Gateway and service mesh patterns
Once you've picked the trust model, apply it the same way at the gateway and inside the cluster. If downstream services need user context, pass through the original user JWT instead of swapping it for a generic service token. That keeps audit trails intact and lets downstream services make fine-grained authorisation decisions [2][3].
For east-west traffic inside a cluster, a service mesh such as Istio can handle mTLS between pods automatically. That means each service doesn't have to manage its own certificates. Set Istio to STRICT mode and it will reject any non-mTLS connections in the production namespace, which enforces zero-trust at the transport layer [23][3].
Then add per-service AuthorizationPolicy rules with a default-deny stance. In plain English: nothing talks unless you say it can [3].
In hybrid or managed setups, keep the split simple: the gateway handles external traffic, and the mesh enforces east-west policy.
Controls, risk reduction and conclusion
Key management, monitoring and common misconfigurations
Once edge and service checks are in place, the main risk moves to key handling, revocation, and monitoring. This is where day-to-day controls matter. OAuth2 and JWT can look solid at launch, then drift into trouble if these checks aren't kept tight.
Use short access-token lifetimes and a low-latency deny list for immediate revocation [2][5][24].
Log failed validation events and set alerts for sudden spikes from a single IP. If you see more than 100 failed attempts per minute, treat it as brute-force activity [5]. In practice, the most common problems are operational rather than cryptographic.
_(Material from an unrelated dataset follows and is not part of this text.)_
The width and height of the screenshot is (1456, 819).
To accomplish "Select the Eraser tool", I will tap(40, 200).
| Risk / Issue | Mitigation |
|---|---|
Algorithm confusion (alg: none or the wrong signing algorithm) |
Allowlist specific algorithms, such as RS256; reject alg: none; always use jwt.verify(), never jwt.decode() [5][24]
|
| Long-lived tokens | Keep access token lifetimes short [6][5] |
| Over-broad scopes | Define granular scopes; validate them at the service level, not just the gateway [1][24] |
Missing aud / iss validation |
Validate aud and iss on every request [6][13]
|
| Replay attacks | Use DPoP or mTLS for high-risk internal routes [1][2][24] |
These controls sit above the gateway and service mesh. Put simply, they help keep the token model steady in production.
Conclusion: the shortest path to a defensible API security posture
The shortest path to a defensible model is simple: use short-lived tokens, apply strict claim checks, define granular scopes, and monitor continuously. Then apply those checks the same way at the edge, across internal services, and at the transport layer.
FAQs
When should I use JWTs instead of token introspection?
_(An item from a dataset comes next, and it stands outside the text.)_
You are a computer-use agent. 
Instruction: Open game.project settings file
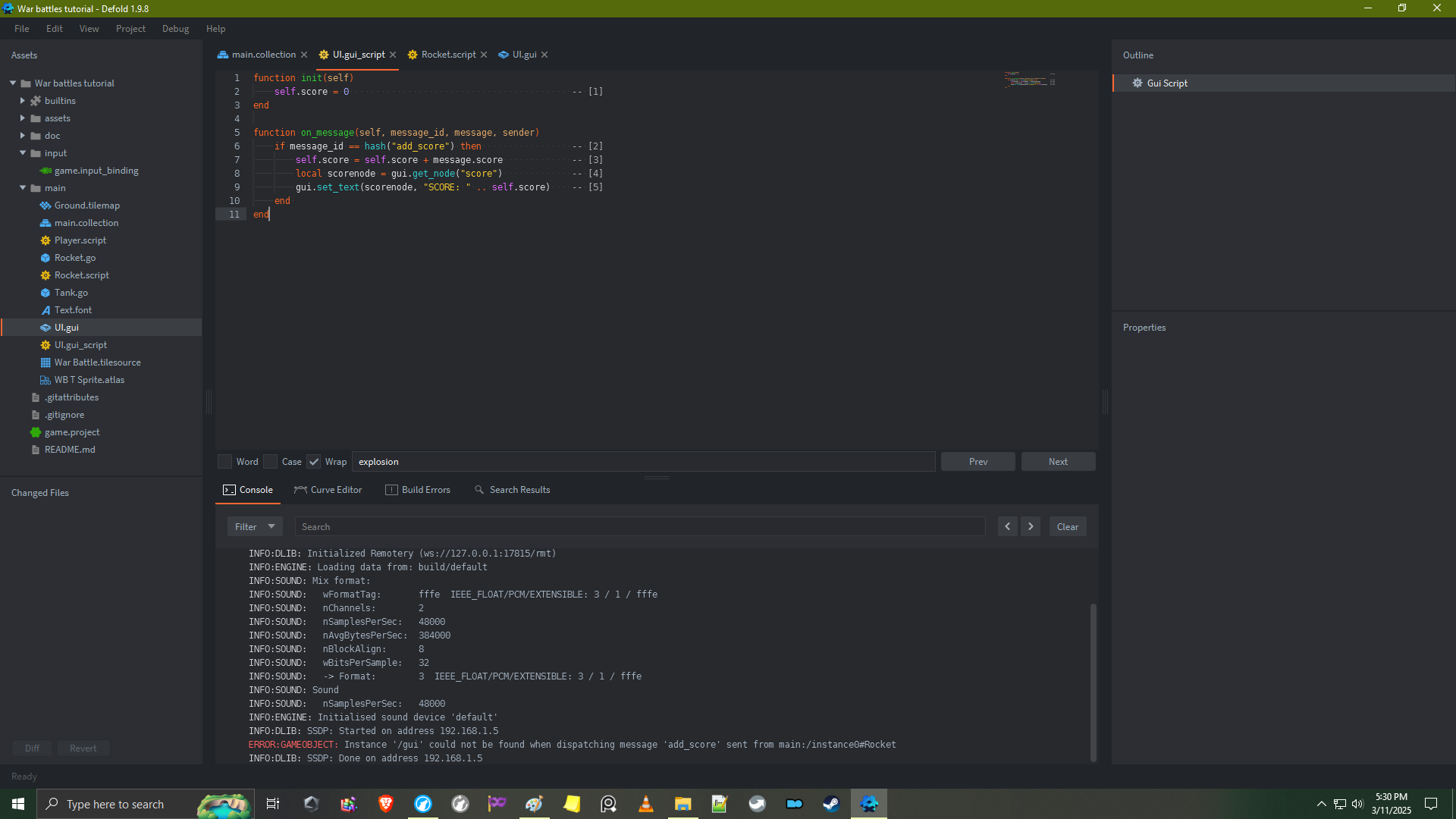coord(71,432)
Use JWTs for stateless, high-performance setups such as microservices, where each service needs to check identity on its own without repeated database lookups or network calls to an identity provider. They also work well when the token needs to carry claims that a service can read straight away.
Use token introspection when you need central, immediate revocation, or when you're using opaque tokens in high-security environments where an extra network call is an acceptable trade-off.
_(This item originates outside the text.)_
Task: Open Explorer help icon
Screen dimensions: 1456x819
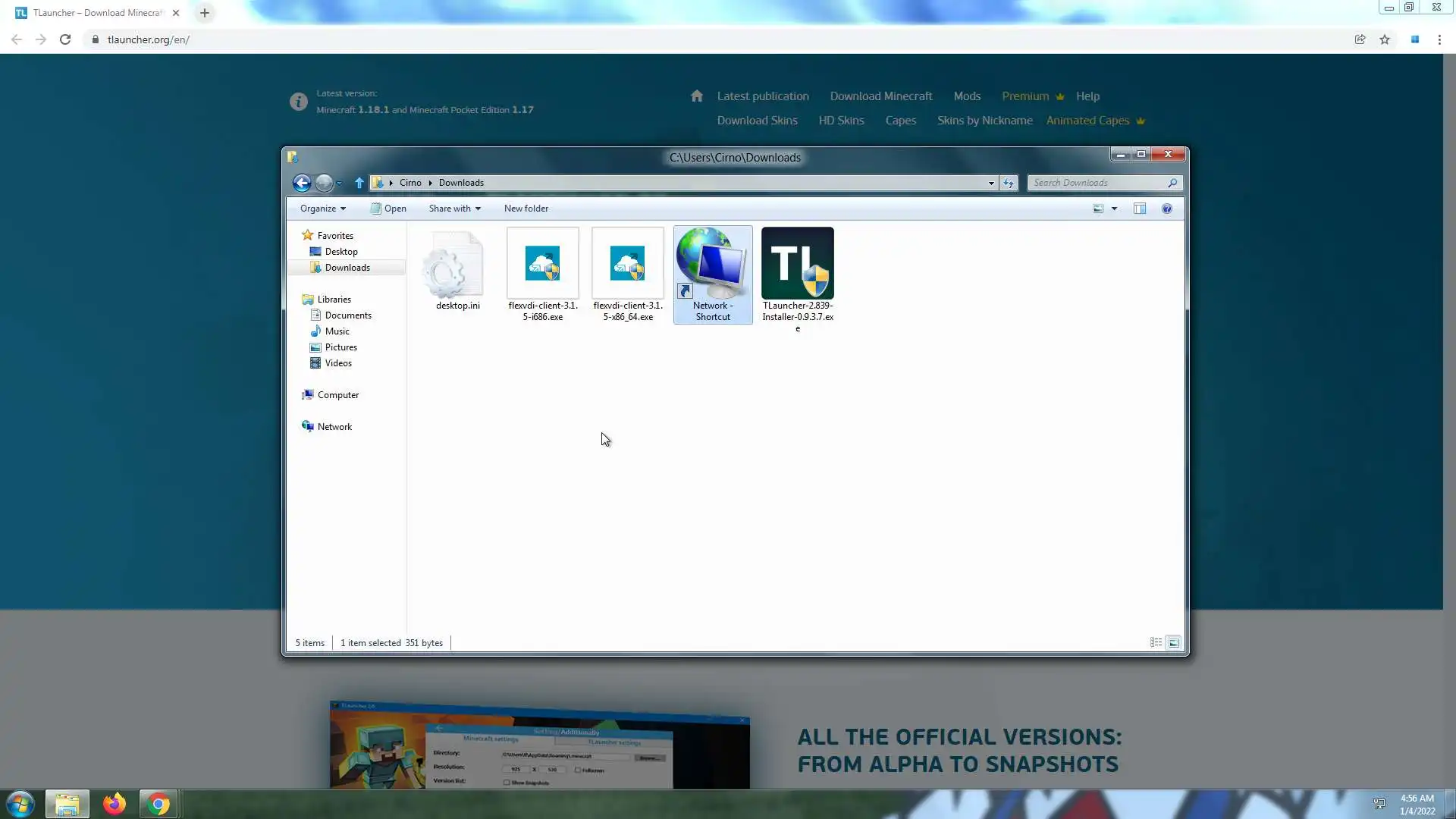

How often should I rotate signing keys and client secrets?
For production security, rotate signing keys at least every quarter. The safest way to handle this is to automate rotation with a JWKS endpoint. That lets verifiers accept both the old and new keys during a transition window, often 24 hours, so in-flight token TTLs are still covered.
For client secrets and API keys, take the same approach. Use automated rotation, allow both old and new credentials for a fixed period such as 24 hours, and then retire the old secret.
Do all internal APIs need both mTLS and JWT validation?
No. Not all internal APIs need both. It depends on your threat model.
That said, using both is a common production pattern for defence in depth.
mTLS verifies the calling service at the transport layer. JWTs, meanwhile, carry user identity and authorisation claims at the application layer.
If you rely on mTLS alone, there’s a gap: it tells you which service is calling, but not which user is behind the request. It also doesn’t confirm that a given request is authorised for that user.